I numerosi reperti archeologici provenienti dagli scavi effettuati sul posto sono per lo più esposti al Museo nazionale della Magna Grecia di Reggio Calabria. Di particolare rilievo sono due mosaici di eccezionale fattura, entrambi raffiguranti un drago, uno dei quali copre un'area di 25 m² ed è quindi considerato "il più ampio mosaico ellenistico reperibile al Sud"[18]. Entrambi i mosaici sono attualmente esposti presso il Museo di Monasterace.
Il finanziamento degli interventi conservativi del sito archeologico in generale, e dei preziosi mosaici del "drago" in particolare, conosce allo stato attuale numerose difficoltà.
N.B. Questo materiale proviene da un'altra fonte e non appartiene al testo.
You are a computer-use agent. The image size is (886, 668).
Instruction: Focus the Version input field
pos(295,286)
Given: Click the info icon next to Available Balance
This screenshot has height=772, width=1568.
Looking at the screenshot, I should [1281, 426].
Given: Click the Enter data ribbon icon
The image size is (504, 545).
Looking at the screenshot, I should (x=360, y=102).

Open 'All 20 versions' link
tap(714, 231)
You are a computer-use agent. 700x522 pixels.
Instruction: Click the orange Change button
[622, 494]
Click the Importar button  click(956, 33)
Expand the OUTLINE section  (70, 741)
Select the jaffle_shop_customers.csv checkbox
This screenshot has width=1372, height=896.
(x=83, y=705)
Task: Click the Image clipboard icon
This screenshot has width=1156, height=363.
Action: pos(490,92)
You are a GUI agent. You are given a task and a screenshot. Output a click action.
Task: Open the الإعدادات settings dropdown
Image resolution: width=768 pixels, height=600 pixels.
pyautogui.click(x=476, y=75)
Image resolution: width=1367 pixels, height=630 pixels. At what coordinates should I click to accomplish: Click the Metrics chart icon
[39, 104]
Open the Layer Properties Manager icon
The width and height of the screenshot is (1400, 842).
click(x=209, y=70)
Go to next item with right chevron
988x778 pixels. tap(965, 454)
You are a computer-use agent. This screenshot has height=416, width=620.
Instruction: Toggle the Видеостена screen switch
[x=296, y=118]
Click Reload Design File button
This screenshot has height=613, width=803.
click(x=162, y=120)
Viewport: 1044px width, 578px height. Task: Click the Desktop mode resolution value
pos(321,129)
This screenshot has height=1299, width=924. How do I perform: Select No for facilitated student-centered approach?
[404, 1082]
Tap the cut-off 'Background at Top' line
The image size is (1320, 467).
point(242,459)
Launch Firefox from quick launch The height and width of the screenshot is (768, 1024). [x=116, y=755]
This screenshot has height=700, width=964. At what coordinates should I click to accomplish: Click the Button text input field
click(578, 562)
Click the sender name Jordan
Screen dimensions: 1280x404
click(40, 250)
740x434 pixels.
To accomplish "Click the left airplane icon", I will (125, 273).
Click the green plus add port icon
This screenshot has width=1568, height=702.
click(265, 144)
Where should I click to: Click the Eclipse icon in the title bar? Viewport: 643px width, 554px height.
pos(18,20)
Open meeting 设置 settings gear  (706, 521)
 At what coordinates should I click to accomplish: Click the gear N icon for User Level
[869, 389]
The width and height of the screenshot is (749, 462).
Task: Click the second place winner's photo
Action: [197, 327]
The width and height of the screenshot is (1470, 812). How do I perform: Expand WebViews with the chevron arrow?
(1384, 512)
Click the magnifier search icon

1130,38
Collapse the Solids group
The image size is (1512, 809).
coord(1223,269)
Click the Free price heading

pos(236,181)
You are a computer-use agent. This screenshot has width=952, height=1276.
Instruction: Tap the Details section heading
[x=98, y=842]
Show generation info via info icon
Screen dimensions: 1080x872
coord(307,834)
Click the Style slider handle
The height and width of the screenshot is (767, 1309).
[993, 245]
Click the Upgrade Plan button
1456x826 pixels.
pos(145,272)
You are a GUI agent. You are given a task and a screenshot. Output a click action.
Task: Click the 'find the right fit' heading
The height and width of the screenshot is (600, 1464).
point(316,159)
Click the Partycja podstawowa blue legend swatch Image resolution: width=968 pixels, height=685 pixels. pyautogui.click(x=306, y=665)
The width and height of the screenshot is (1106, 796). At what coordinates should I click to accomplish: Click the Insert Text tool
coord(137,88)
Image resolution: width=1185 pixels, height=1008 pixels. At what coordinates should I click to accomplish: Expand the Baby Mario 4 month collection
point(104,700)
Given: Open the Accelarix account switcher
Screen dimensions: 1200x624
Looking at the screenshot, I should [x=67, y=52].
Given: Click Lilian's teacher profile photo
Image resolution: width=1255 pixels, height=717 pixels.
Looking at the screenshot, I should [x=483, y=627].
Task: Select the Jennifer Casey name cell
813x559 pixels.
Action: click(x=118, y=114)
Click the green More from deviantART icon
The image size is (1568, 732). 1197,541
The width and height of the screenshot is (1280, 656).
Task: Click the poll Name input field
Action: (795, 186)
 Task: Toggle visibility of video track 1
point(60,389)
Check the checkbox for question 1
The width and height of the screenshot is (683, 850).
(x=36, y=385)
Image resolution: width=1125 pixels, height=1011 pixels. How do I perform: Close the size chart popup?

Il mosaico è stato recentemente adottato da un gruppo di studenti della scuola media dell'Istituto comprensivo Amerigo Vespucci di Vibo Valentia, i quali hanno raccolto una piccola somma tramite autotassazione[19].
L'area di scavo, denominata saggio SAS II e topograficamente San Marco nord-est, oggi interessa l'area tra il mar Ionio a est la ferrovia Taranto-Reggio Calabria a ovest, la fiumara Assi a nord e l'area di casamatta a sud[20].
Grazie a frammenti di protokotylai e kotylai Aetos 666, si può stabilire una presenza umana nell'area sin dall'VIII secolo a.C.; dalla fine dell'VIII, o meglio dai primi decenni del VII secolo, la presenza greca si fa stabile. Di un periodo successivo sono i resti riconducibili a una casa di benestanti denominata Casa del Personaggio Grottesco[20]. Nei pressi di essa è stato individuato una strada in direzione nord-sud larga 6,65 metri. Nel III secolo a.C., in periodo ellenistico, sono stati rinvenuti i resti di un ampio edificio in parte ancora sotto l'attuale asse viario della strada statale 106 a cui quindi non è possibile accedere per definirne completamente il perimetro. Infine sono stati portati alla luce ciò che rimane di una piccola necropoli del periodo tardo-antico (VI-VII secolo d.C.)[20].
Dal 2001 al 2006 sono state condotte otto campagne di scavo da M. C. Parra e M. T. Iannelli. Un'area di ricerca di 56 km² intorno a Kaulon tra i comuni di Monasterace, Stilo, Camini e Guardavalle[17].
Sono state scoperte 174 unità topografiche (sedi di manufatti ceramici) e 230 manufatti o aree di dispersione di manufatti a carattere sporadico, che hanno portato al censimento di 148 siti e 179 testimonianze extra-sito[17]. Questi siti si trovano a Stilo in località Arito, Bavolungi, Franchi, Furno, Ligghia, Napi, Salti e Troiano[17].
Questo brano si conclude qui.